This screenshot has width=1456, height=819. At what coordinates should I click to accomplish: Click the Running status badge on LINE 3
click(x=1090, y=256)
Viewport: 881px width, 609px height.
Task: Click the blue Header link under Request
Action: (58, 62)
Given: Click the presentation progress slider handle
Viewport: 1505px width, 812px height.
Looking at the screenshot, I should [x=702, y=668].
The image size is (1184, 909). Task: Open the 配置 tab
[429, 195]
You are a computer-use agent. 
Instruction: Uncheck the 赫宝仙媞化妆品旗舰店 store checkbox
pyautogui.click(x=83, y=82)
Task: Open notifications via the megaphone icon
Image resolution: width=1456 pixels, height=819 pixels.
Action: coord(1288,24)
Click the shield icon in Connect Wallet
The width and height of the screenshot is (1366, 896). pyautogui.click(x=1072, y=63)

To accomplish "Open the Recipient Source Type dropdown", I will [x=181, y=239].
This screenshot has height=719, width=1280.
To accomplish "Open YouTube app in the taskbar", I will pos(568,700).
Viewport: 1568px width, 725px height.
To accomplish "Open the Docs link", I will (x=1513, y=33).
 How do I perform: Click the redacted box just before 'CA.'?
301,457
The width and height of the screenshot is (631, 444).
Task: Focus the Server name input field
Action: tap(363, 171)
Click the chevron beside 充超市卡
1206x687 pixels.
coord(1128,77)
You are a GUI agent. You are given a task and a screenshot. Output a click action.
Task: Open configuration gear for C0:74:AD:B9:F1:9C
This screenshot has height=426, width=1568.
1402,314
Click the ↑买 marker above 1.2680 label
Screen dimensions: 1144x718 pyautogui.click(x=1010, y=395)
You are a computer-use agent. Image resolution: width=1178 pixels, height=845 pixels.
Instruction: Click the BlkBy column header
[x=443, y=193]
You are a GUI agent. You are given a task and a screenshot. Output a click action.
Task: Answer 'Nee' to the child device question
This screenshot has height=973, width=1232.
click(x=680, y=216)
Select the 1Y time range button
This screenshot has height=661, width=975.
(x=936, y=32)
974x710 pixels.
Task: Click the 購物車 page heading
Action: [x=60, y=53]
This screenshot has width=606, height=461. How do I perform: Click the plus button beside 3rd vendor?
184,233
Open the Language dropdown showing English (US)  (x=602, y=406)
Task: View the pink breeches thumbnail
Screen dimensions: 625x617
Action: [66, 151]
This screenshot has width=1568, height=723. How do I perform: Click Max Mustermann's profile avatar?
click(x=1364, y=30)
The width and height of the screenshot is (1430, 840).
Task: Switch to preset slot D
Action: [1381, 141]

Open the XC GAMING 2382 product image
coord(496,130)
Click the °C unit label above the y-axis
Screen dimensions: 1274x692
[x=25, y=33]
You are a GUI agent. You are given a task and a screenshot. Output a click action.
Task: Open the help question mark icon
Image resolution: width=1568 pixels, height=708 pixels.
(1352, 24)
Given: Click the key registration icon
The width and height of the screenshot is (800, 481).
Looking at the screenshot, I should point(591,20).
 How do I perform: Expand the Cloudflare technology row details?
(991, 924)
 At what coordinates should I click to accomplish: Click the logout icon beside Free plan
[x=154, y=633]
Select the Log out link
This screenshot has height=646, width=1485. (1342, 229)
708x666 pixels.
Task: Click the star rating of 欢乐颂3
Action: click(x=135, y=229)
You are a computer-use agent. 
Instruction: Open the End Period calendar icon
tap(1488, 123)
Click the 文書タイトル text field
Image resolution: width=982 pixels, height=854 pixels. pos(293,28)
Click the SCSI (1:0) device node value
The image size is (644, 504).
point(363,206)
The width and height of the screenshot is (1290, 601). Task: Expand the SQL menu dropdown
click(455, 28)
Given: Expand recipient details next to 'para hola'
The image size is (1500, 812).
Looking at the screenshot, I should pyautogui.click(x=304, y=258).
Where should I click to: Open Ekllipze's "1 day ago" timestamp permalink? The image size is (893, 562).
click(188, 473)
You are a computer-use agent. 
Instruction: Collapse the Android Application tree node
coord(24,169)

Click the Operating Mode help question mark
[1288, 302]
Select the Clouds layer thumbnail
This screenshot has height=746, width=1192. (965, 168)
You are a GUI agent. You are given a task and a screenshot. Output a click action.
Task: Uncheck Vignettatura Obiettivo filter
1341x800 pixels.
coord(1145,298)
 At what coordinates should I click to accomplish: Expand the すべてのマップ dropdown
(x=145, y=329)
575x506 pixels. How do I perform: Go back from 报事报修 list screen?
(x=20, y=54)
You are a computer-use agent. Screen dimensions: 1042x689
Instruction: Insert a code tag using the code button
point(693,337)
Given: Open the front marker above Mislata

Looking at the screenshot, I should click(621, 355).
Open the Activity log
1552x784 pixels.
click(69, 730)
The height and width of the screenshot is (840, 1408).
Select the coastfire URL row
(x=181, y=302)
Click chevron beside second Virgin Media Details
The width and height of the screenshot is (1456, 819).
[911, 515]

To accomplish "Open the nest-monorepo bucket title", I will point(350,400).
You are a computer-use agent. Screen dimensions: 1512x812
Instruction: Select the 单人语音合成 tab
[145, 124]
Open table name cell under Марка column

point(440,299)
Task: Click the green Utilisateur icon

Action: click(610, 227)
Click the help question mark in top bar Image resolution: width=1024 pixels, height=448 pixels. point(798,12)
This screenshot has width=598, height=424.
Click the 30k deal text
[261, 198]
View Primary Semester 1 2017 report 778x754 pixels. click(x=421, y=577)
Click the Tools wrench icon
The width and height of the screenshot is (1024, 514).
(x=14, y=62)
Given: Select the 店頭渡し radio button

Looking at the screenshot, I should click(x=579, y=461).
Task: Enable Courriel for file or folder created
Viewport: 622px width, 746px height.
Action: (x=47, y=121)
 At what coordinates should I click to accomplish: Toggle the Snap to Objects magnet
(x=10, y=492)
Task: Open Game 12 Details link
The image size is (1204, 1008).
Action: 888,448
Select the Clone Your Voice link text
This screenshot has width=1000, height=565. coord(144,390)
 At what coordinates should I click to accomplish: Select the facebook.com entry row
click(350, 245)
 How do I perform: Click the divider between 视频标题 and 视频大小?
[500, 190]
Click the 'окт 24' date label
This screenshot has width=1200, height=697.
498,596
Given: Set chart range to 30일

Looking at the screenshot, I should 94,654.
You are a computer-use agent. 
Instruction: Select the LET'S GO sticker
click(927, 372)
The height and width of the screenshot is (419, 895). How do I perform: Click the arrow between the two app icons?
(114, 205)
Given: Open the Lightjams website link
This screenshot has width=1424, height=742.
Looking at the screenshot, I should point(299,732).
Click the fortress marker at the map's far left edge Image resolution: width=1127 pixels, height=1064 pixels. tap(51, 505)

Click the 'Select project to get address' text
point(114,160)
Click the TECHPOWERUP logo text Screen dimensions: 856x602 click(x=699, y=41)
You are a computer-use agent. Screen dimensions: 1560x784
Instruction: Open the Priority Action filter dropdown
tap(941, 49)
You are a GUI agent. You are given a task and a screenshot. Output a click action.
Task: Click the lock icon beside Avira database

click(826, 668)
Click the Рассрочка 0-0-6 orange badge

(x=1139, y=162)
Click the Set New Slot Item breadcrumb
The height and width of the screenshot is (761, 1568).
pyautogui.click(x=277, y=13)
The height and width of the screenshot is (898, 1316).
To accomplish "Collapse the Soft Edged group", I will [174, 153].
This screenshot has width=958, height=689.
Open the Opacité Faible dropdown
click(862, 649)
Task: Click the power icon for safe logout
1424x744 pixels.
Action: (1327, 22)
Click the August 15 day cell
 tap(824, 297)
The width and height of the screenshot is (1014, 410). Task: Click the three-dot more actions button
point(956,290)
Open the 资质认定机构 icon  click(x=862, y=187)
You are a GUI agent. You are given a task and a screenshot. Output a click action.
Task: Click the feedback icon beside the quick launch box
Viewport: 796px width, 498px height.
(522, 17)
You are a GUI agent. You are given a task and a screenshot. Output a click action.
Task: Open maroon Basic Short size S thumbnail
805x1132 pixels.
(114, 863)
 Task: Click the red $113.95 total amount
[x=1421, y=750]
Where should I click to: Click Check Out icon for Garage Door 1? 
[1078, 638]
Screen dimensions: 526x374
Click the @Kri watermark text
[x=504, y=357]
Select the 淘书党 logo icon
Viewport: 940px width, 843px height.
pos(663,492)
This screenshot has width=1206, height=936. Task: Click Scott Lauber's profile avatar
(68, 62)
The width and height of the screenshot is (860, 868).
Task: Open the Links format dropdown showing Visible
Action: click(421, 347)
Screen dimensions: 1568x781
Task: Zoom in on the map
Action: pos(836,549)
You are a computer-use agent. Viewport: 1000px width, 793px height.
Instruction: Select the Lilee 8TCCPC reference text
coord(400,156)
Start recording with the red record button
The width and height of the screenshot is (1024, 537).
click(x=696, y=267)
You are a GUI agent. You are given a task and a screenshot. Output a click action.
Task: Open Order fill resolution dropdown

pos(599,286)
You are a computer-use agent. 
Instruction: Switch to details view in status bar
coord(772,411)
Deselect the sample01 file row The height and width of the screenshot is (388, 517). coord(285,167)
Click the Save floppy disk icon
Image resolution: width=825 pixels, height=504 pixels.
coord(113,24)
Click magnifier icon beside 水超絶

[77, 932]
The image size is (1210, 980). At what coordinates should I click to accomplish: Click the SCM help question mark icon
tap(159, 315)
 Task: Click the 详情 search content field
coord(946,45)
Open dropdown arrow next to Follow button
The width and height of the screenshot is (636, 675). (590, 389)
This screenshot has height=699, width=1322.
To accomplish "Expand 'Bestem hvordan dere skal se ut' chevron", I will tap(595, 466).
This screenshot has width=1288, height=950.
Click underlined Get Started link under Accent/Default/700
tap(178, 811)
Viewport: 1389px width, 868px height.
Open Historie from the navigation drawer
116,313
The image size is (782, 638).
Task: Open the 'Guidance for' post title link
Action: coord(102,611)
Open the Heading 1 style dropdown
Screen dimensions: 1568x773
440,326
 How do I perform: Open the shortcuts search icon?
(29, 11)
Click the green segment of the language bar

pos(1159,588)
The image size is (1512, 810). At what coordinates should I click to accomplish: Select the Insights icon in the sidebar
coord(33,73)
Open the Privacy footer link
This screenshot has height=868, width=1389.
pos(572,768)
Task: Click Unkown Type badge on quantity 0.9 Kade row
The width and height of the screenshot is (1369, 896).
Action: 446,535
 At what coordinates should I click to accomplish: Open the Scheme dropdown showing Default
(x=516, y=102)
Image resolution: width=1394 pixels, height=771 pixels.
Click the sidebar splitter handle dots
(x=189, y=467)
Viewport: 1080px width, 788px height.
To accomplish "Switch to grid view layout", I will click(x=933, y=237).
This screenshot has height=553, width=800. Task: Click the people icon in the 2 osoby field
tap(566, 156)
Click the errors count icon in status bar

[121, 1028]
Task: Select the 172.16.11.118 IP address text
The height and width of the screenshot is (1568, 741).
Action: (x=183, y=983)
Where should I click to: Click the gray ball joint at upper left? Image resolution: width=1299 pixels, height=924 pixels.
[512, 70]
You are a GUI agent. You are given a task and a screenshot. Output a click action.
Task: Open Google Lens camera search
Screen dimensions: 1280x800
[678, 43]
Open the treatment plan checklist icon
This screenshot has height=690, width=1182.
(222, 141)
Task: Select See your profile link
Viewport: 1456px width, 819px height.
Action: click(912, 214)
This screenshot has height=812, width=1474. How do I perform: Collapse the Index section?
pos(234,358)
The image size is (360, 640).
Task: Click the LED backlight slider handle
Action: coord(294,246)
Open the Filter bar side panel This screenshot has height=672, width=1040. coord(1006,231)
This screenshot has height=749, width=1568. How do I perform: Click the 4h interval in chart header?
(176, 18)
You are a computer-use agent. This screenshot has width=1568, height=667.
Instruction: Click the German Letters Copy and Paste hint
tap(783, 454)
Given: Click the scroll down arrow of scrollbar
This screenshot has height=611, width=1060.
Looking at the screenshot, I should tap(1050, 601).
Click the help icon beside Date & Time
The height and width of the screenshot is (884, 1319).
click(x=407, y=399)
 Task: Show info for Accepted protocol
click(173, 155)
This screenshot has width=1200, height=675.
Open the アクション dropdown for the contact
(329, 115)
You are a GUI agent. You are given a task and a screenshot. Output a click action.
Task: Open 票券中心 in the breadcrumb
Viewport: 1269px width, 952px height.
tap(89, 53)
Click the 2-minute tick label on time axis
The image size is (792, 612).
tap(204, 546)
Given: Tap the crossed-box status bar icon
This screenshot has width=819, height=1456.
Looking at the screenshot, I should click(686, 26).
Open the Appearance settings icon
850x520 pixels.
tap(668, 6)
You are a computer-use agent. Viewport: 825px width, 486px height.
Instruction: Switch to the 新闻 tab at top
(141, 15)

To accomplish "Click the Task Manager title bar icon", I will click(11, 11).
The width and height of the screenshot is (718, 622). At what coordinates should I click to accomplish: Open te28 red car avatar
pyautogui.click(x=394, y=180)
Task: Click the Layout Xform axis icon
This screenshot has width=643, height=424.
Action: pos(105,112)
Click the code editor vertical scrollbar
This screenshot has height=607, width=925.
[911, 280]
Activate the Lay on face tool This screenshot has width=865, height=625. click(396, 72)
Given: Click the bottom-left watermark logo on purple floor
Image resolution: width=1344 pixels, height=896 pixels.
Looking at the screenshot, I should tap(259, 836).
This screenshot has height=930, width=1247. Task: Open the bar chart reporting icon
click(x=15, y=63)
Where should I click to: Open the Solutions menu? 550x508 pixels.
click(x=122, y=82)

□ □ □ □ □

■ Exercise requirements
Copy the lines of the records above exactly, from the line containing "How do I perform: Open" through the line containing "Open the Filter", with both of those lines included.

■ Complete output
 How do I perform: Open the shortcuts search icon?
(29, 11)
Click the green segment of the language bar

pos(1159,588)
The image size is (1512, 810). At what coordinates should I click to accomplish: Select the Insights icon in the sidebar
coord(33,73)
Open the Privacy footer link
This screenshot has height=868, width=1389.
pos(572,768)
Task: Click Unkown Type badge on quantity 0.9 Kade row
The width and height of the screenshot is (1369, 896).
Action: 446,535
 At what coordinates should I click to accomplish: Open the Scheme dropdown showing Default
(x=516, y=102)
Image resolution: width=1394 pixels, height=771 pixels.
Click the sidebar splitter handle dots
(x=189, y=467)
Viewport: 1080px width, 788px height.
To accomplish "Switch to grid view layout", I will click(x=933, y=237).
This screenshot has height=553, width=800. Task: Click the people icon in the 2 osoby field
tap(566, 156)
Click the errors count icon in status bar

[121, 1028]
Task: Select the 172.16.11.118 IP address text
The height and width of the screenshot is (1568, 741).
Action: (x=183, y=983)
Where should I click to: Click the gray ball joint at upper left? Image resolution: width=1299 pixels, height=924 pixels.
[512, 70]
You are a GUI agent. You are given a task and a screenshot. Output a click action.
Task: Open Google Lens camera search
Screen dimensions: 1280x800
[678, 43]
Open the treatment plan checklist icon
This screenshot has height=690, width=1182.
(222, 141)
Task: Select See your profile link
Viewport: 1456px width, 819px height.
Action: click(912, 214)
This screenshot has height=812, width=1474. How do I perform: Collapse the Index section?
pos(234,358)
The image size is (360, 640).
Task: Click the LED backlight slider handle
Action: coord(294,246)
Open the Filter bar side panel This screenshot has height=672, width=1040. coord(1006,231)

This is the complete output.